Detection tries to identify adversarial inputs rather than classify them correctly. The intuition is that adversarial examples might have statistical signatures that distinguish them from natural images. Results have been inconsistent. For every detection method proposed, someone has found a way to craft adversarial examples that evade it.
The honest assessment is that we don’t have a general solution. We have tools that work in specific settings, against specific threat models, with specific computational budgets. That’s useful, but it’s not the same as solving the problem.
What practitioners should take away
If you’re deploying neural networks in any context where adversarial robustness matters, here are the questions I’d ask.
What’s your threat model?
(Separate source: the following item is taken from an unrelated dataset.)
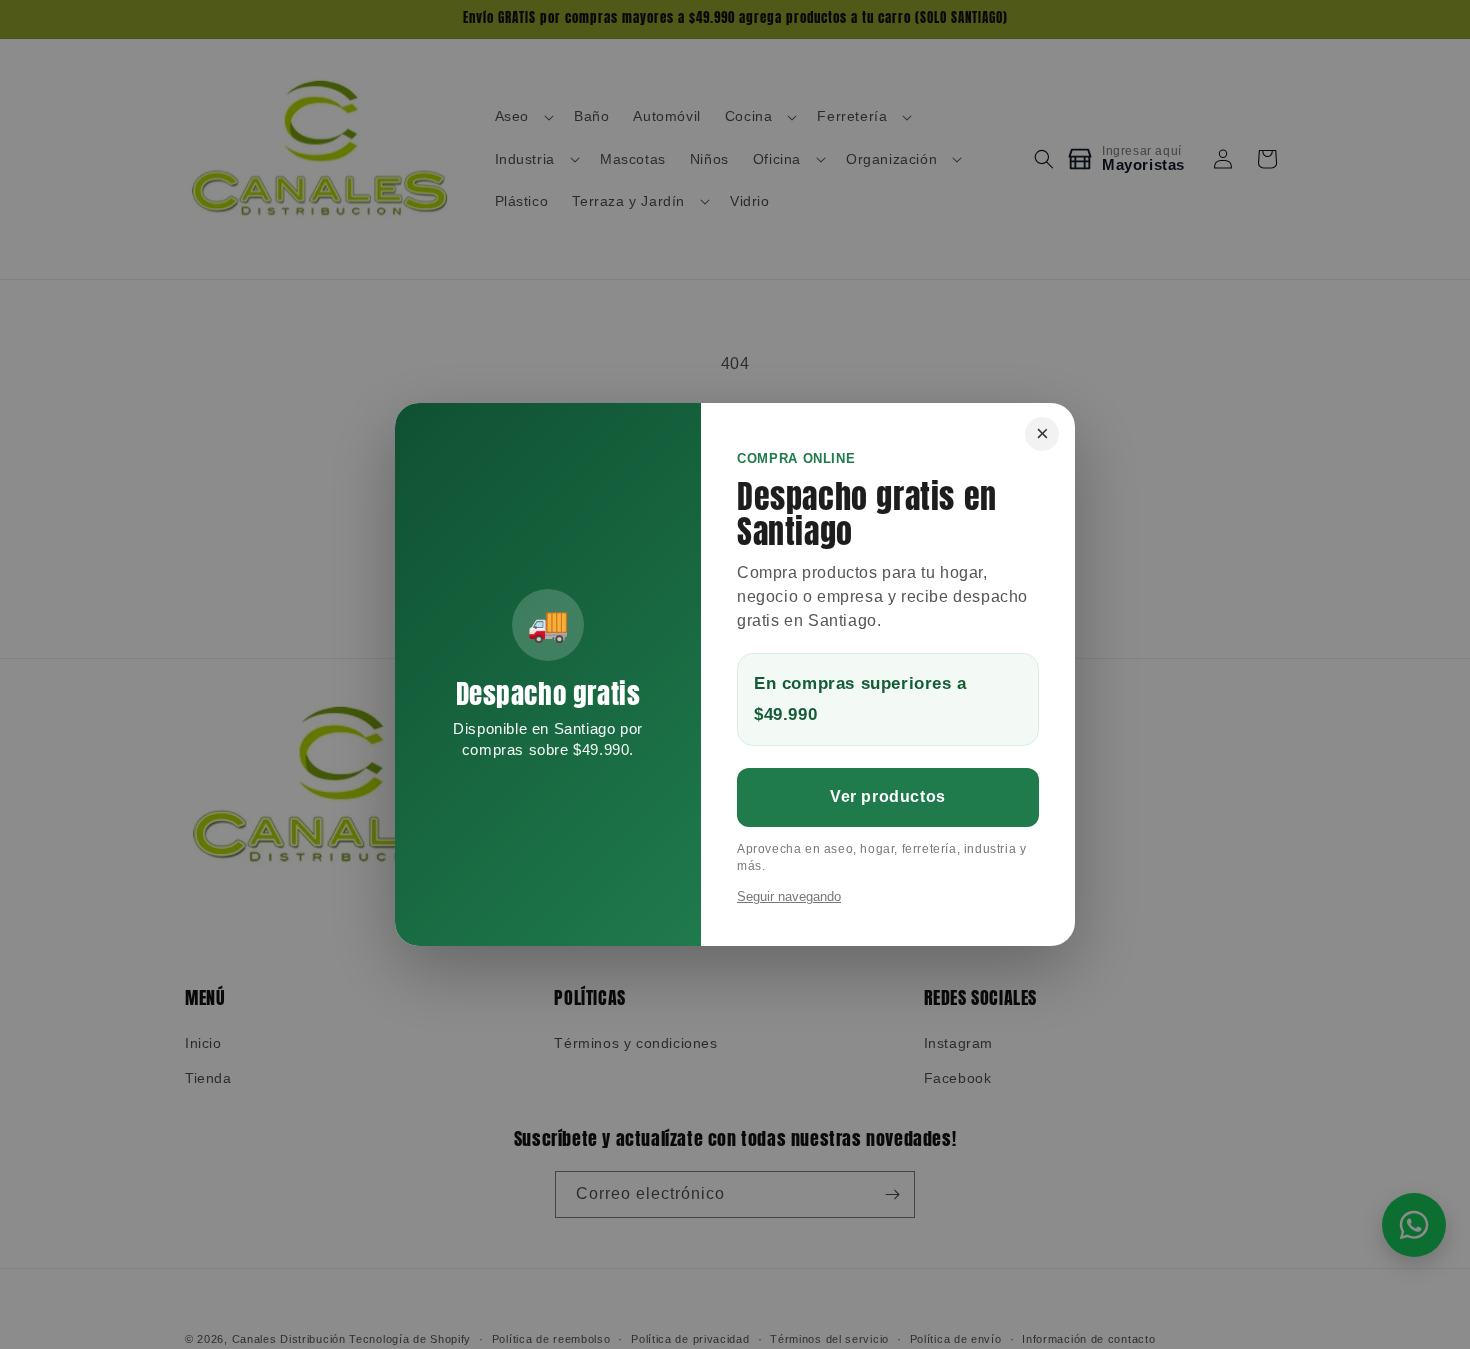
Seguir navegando (789, 896)
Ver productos (888, 796)
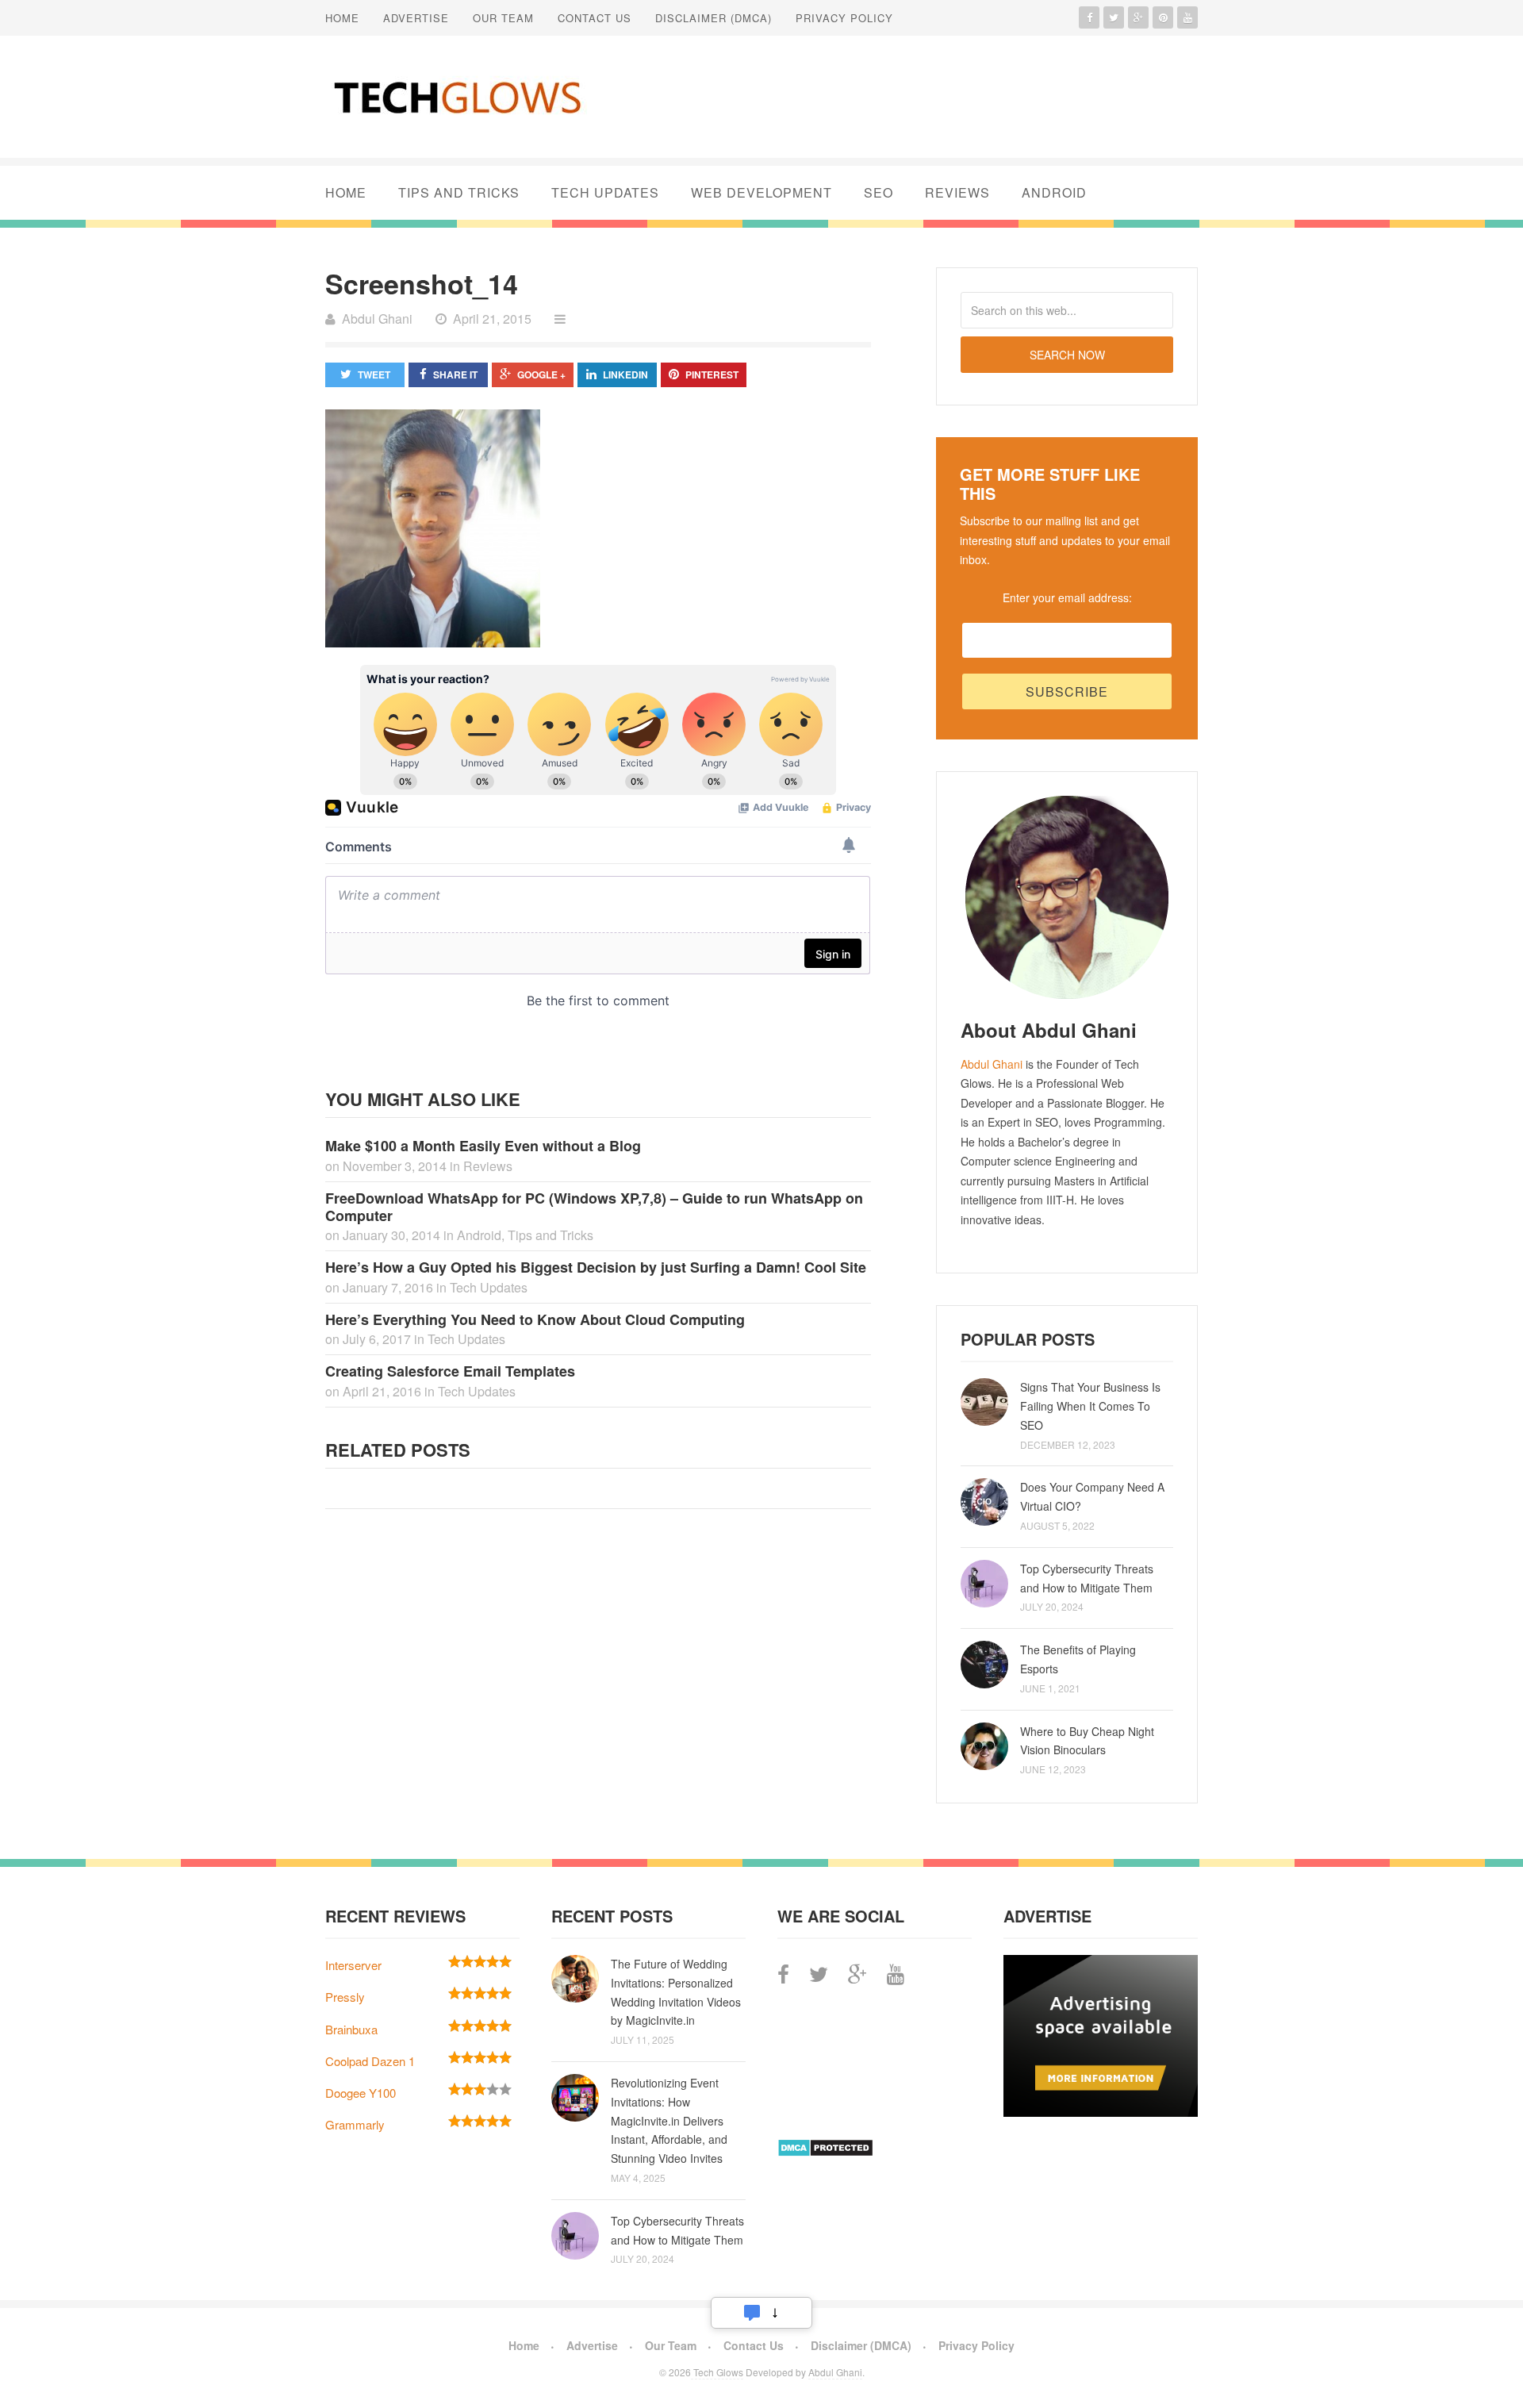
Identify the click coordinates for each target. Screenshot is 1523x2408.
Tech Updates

Are you worried about random corruption (sensor noise, compression artifacts) or targeted attacks? The defenses are different. Random noise is easier to handle.
What’s the cost of failure? A recommendation system that occasionally suggests the wrong product is annoying. A medical imaging system that misses a tumor because of a carefully crafted perturbation is catastrophic. The level of investment in robustness should match the stakes.
Have you tested against attacks? Standard test sets measure accuracy on natural data. They don’t tell you anything about adversarial robustness. Running PGD or AutoAttack against your model is the only way to know how it actually performs under attack. The RobustBench leaderboard tracks state-of-the-art defenses evaluated under standardized attacks.
Are you monitoring for anomalies? Even without perfect defenses, detecting unusual input patterns or sudden shifts in model behavior can provide early warning that something is wrong.
Try it yourself
I’ve put together a Jupyter notebook that demonstrates everything in this post. It trains a simple classifier, runs a PGD attack, and visualizes the results. The full code is available on the resources page.
For more comprehensive tooling, Foolbox provides a Python library for running adversarial attacks against models in PyTorch, TensorFlow, and JAX. The Adversarial Robustness Toolbox (ART), originally developed by IBM and now hosted by the Linux Foundation, offers both attack and defense implementations across multiple ML frameworks.
The point isn’t that this particular attack is dangerous. It’s that the vulnerability is real, it’s well-understood, and it’s not going away on its own. Anyone building or deploying ML systems should understand what adversarial examples are and what the current limitations of defenses look like.
Neural networks are powerful tools. They’re also brittle in ways that aren’t obvious from their test set performance. Understanding that brittleness is the first step toward building systems we can actually trust.